Se torniamo alle condizioni dentro il carcere, non si può non sottolineare quanto la promiscuità esistente nelle celle sovraffollate e la tensione generata dalla pandemia in un ambiente già sottoposto a un regime di permanente controllo portino a esasperare la paura del contagio, soprattutto nei soggetti più vulnerabili: chi ha un percorso di tossicodipendenza, chi ha in atto altre patologie, i molti che soffrono di disturbi psichiatrici. Restare in carcere – nel carcere impenetrabile del lockdown – acuisce la loro sofferenza. Uscire, usufruendo delle misure di alleggerimento delle pene meno gravi recentemente introdotte per far fronte all’emergenza, risulta per gran parte degli stranieri un traguardo irraggiungibile data la loro mancanza di domicilio idoneo e il loro status di irregolarità.

Ecco, questo è il “loro mondo”, la loro condizione.

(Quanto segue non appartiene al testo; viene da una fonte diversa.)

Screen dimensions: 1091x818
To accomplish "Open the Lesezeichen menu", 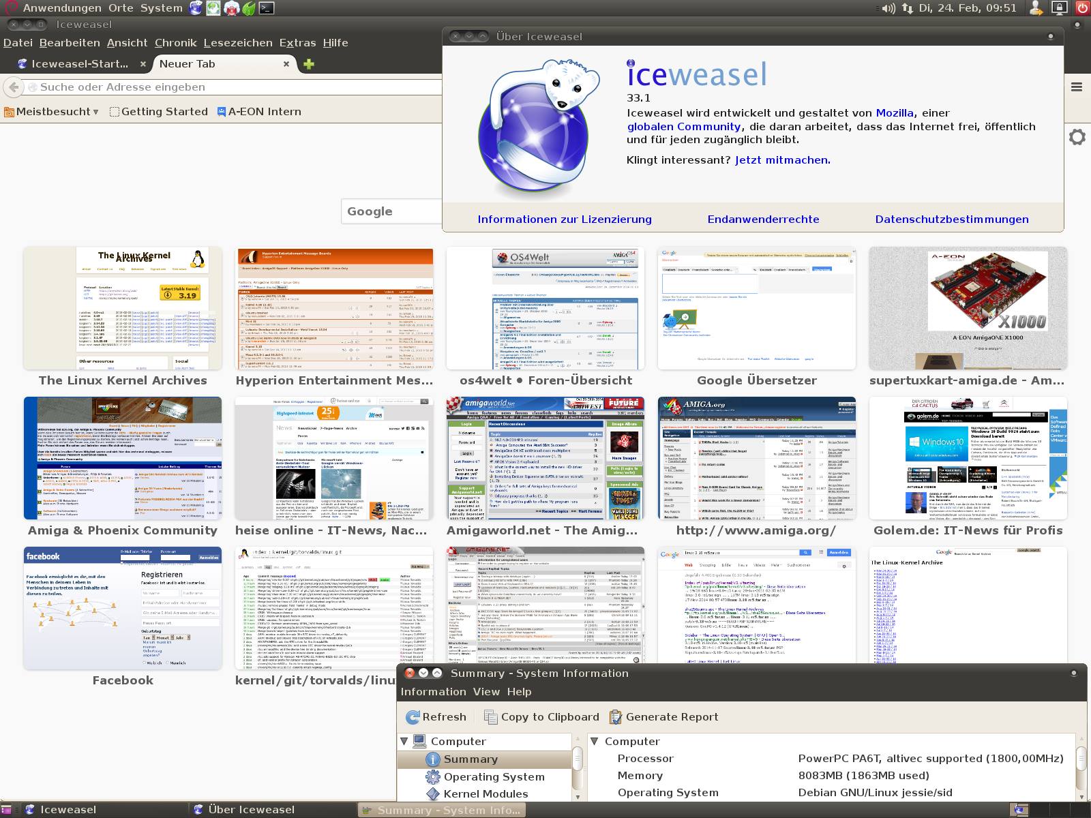I will point(237,42).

Giornate vuote, inutili, private degli incontri con noi che possono interrompere quel loro tempo lunghissimo al quale troppi troppo spesso cercano di sfuggire con atti di autolesionismo anche mortali. Non si può restare indifferenti a questa doppia pena, al suo così indefinito protrarsi. Il nostro impegno non si è fermato, si è solo modificato, cerca altre forme. Non rinunciamo al nostro diritto di entrare e al loro di ritrovarci.